My father didn't do any housework. That was a woman's job. The fact that my mother also worked full-time was irrelevant. One time I ruined a batch of ice tea I had been making. I remember my father's exact words, "what kind of wife are you going to make if you can't even make a batch of ice tea?!" I never responded with what I wanted to say. You never "back-talked" to my father. Instead, I swallowed my reply, dumped out the burnt tea bags, washed the pot, and started all over again.

Equal rights has always been a point of contention with me, I suppose because of my father. My sister still makes fun of me when it comes to gender stereotypes and behavior. For example, my daughter never owned a barbie, although both of my nieces had them. As far as I'm concerned, Barbie is a man's play toy. My daughter did, however, have a baby doll. She received it for Christmas the same year she received a fire truck. Yes, both were from me.

Being the oldest meant I was responsible for everything my brother and sister did while I was in charge. I started being in charge in fourth grade. If they did something wrong and I couldn't fix it before my father got home, whoever did it and I were both punished. I always hated that. Unfortunately, it taught me to do everything myself.
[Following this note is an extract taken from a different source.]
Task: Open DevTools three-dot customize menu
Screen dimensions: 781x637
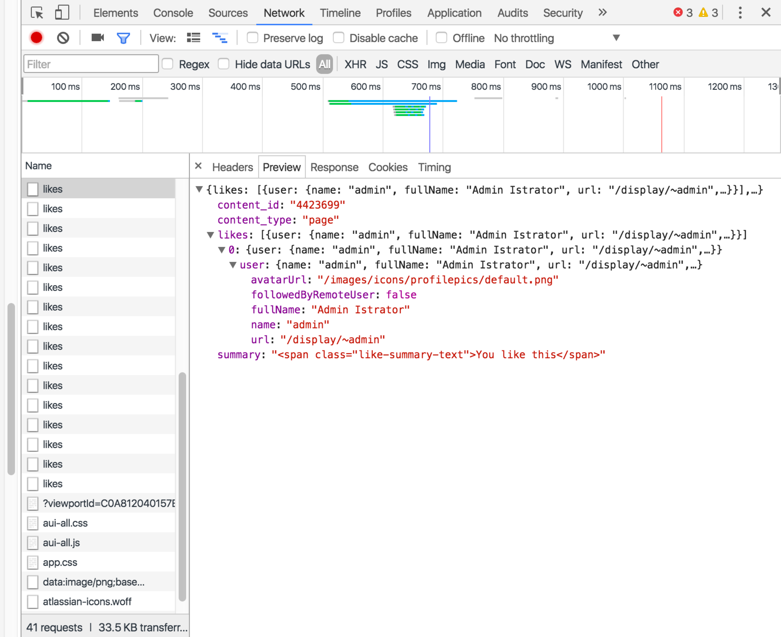Action: click(x=740, y=13)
Obviously, my perception of marriage was far less than ideal. As an adult I shoved away everything I wanted from a marriage, thinking I was completely selfish, and instead settled for what I thought a marriage was supposed to be like. My ex wasn't an alcoholic, although he did have a temper to match my father's. He was well educated and good looking. We met the month I turned 20. At the time, I felt lucky that he even liked me.

I think it was his temper that triggered my enabling instincts. Or maybe they just never went away after going to college. Whatever the reason, I soon settled into a routine whereby I did my best not to get him angry. He rarely got angry at anything I did, but would often come home upset at something else. Whenever he did get angry, he usually took it out on me. He never hit me or anything, but he would yell and sometimes throw things. If he seemed to have a bad day at work, I wouldn't risk setting him off by asking him to help out with the housework. Yes, I was a wuss. It's odd, because I've stood up for other people's feelings and rights numerous times, but when it comes to my own, I cave faster than you can blink.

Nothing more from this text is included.